====== Data for this task
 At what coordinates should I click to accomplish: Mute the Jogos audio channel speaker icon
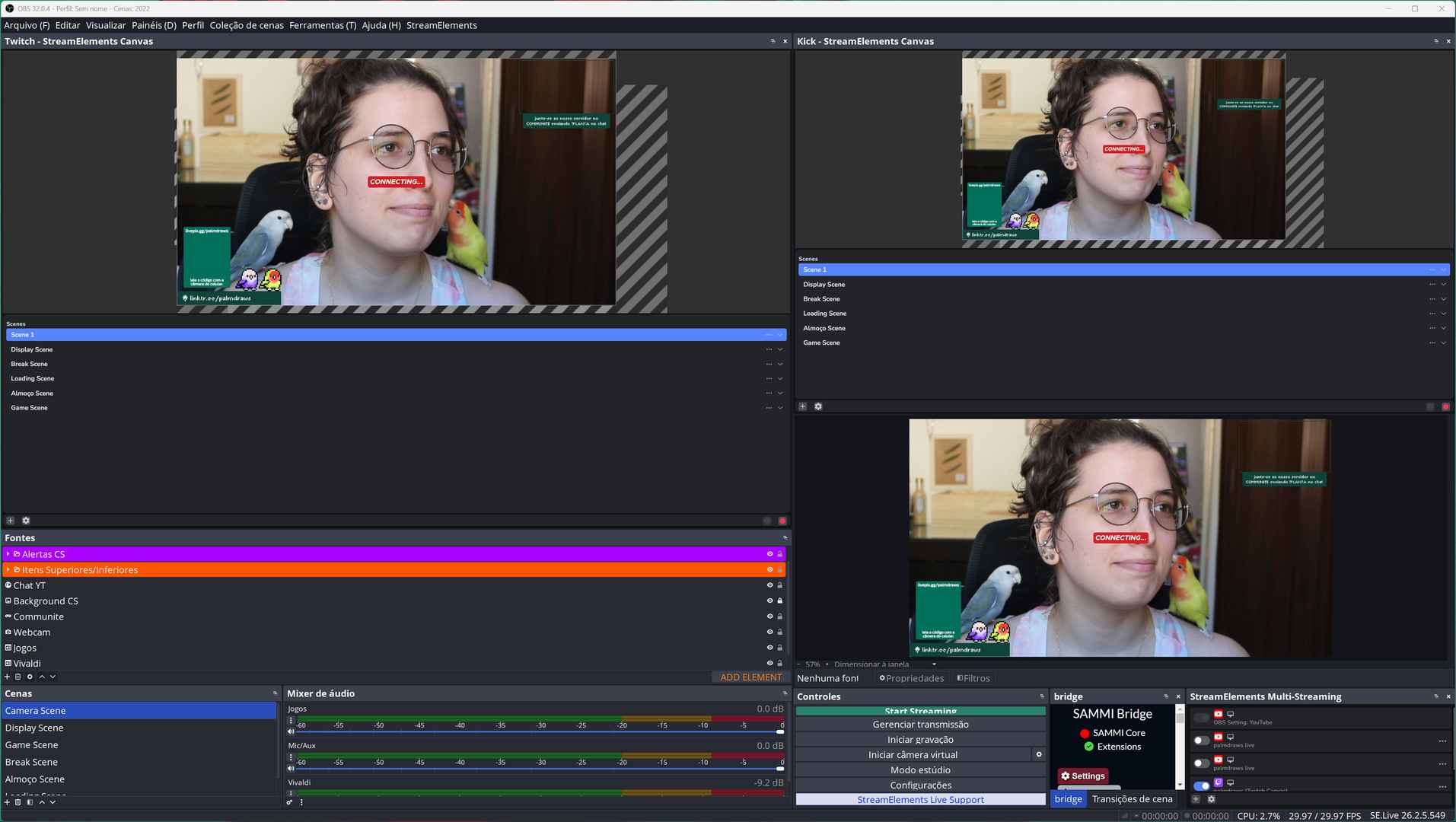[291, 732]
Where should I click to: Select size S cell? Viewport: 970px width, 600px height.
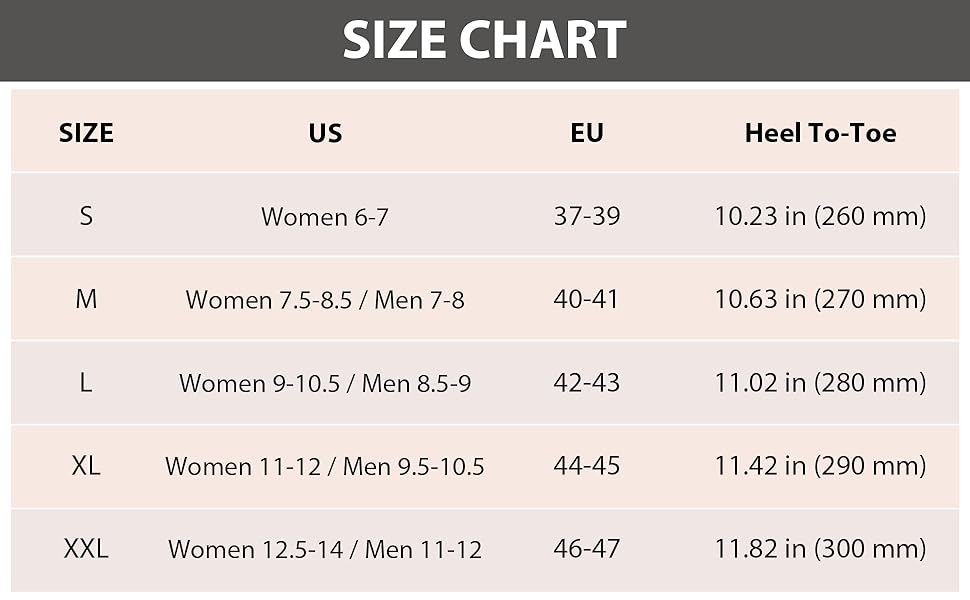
============
====== Data for this task
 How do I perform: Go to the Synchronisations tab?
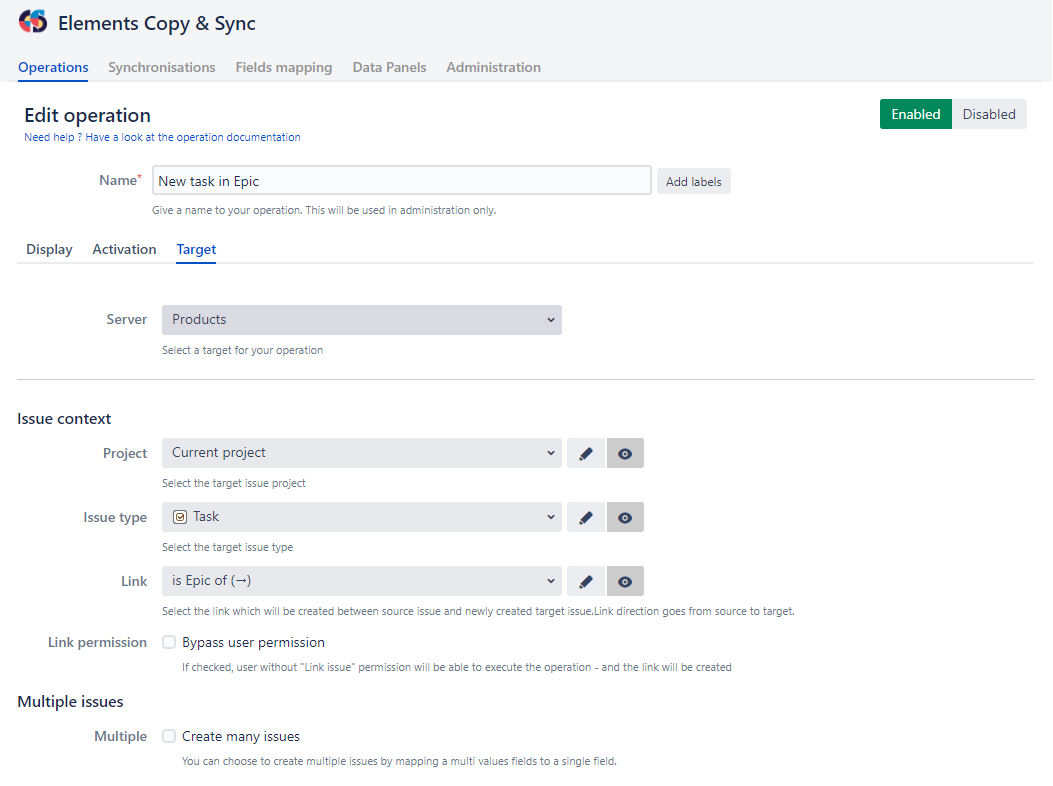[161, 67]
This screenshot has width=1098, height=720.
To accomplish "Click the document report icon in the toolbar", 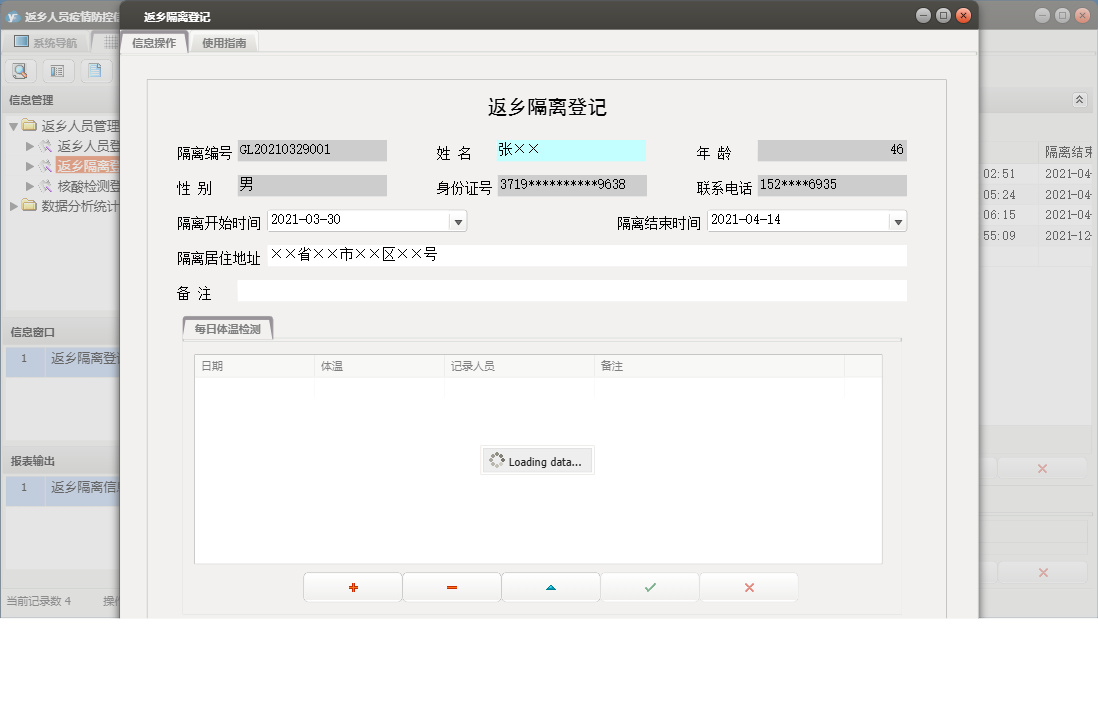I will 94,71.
============
Problem description
Search the material for the word "height" and copy each line where it occurs.

Solution for this task
Where should I click to: Select size S cell? Viewport: 970px width, 600px height.
This screenshot has width=1098, height=720.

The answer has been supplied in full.